In the case of WesternGeco Ltd. v. Ion Geophysical Corp., the U.S. Supreme Court reversed the Federal Circuit’s rule against extraterritorial lost profits for infringement of U.S. Patents. The Supreme Court ruled that 35 U.S.C. § 271(f), permits a patent owner to recover lost profits for the defendant’s act of supplying “in or from the United States” products that were shipped abroad and assembled there into an infringing combination.

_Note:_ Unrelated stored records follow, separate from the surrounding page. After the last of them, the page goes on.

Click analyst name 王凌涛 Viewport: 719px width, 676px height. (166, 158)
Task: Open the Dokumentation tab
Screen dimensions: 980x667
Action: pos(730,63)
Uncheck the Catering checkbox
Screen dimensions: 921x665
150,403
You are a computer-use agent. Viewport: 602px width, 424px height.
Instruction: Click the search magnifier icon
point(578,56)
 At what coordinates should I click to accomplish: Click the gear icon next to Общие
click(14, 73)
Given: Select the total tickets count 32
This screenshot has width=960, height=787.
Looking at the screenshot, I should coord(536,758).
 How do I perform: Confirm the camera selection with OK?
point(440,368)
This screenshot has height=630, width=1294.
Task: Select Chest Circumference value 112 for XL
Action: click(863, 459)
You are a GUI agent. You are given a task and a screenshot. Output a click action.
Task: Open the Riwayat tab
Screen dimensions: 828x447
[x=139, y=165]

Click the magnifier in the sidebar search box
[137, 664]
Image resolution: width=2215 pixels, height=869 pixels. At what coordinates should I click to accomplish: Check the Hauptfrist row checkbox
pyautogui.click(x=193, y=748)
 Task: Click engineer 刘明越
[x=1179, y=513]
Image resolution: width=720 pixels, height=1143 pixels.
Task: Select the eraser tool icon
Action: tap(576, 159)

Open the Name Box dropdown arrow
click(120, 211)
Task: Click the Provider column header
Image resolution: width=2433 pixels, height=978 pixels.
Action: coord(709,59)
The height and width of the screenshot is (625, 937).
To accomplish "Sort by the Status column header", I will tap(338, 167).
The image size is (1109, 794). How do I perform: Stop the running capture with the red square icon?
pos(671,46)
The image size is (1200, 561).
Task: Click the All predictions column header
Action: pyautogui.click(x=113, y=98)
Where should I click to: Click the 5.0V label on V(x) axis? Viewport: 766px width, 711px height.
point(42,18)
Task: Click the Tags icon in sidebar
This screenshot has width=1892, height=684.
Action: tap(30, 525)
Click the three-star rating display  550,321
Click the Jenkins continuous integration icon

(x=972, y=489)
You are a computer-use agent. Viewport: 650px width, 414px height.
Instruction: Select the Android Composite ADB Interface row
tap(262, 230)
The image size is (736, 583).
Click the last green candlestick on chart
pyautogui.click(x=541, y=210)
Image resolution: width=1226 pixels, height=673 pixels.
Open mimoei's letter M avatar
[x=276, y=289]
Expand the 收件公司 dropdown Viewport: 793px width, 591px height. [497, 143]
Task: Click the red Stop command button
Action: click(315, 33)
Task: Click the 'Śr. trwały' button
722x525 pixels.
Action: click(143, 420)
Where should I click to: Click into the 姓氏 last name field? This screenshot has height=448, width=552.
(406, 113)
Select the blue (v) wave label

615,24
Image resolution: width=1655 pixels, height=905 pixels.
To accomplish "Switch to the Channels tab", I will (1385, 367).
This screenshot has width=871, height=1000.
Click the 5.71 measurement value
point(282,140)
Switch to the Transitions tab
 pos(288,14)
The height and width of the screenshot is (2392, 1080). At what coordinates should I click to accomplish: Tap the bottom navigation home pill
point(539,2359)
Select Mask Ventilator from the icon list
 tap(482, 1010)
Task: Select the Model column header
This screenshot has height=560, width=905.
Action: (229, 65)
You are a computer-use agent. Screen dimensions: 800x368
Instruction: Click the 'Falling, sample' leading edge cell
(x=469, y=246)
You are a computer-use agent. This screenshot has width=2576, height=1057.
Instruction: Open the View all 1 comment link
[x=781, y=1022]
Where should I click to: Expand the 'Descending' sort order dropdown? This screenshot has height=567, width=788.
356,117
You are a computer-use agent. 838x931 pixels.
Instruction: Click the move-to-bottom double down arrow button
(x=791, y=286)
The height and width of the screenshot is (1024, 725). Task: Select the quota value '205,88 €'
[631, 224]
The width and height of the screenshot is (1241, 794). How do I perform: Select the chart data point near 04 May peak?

Section 271(f) provides that:
(1) Whoever without authority supplies or causes to be supplied in or from the United States all or a substantial portion of the components of a patented invention, where such components are uncombined in whole or in part, in such manner as to actively induce the combination of such components outside of the United States in a manner that would infringe the patent if such combination occurred within the United States, shall be liable as an infringer; and
(2) Whoever without authority supplies or causes to be supplied in or from the United States any component of a patented invention that is especially made or especially adapted for use in the invention and not a staple article or commodity of commerce suitable for substantial non-infringing use, where such component is uncombined in whole or in part, knowing that such component is so made or adapted and intending that such component will be combined outside of the United States in a manner that would infringe the patent if such combination occurred within the United States, shall be liable as an infringer.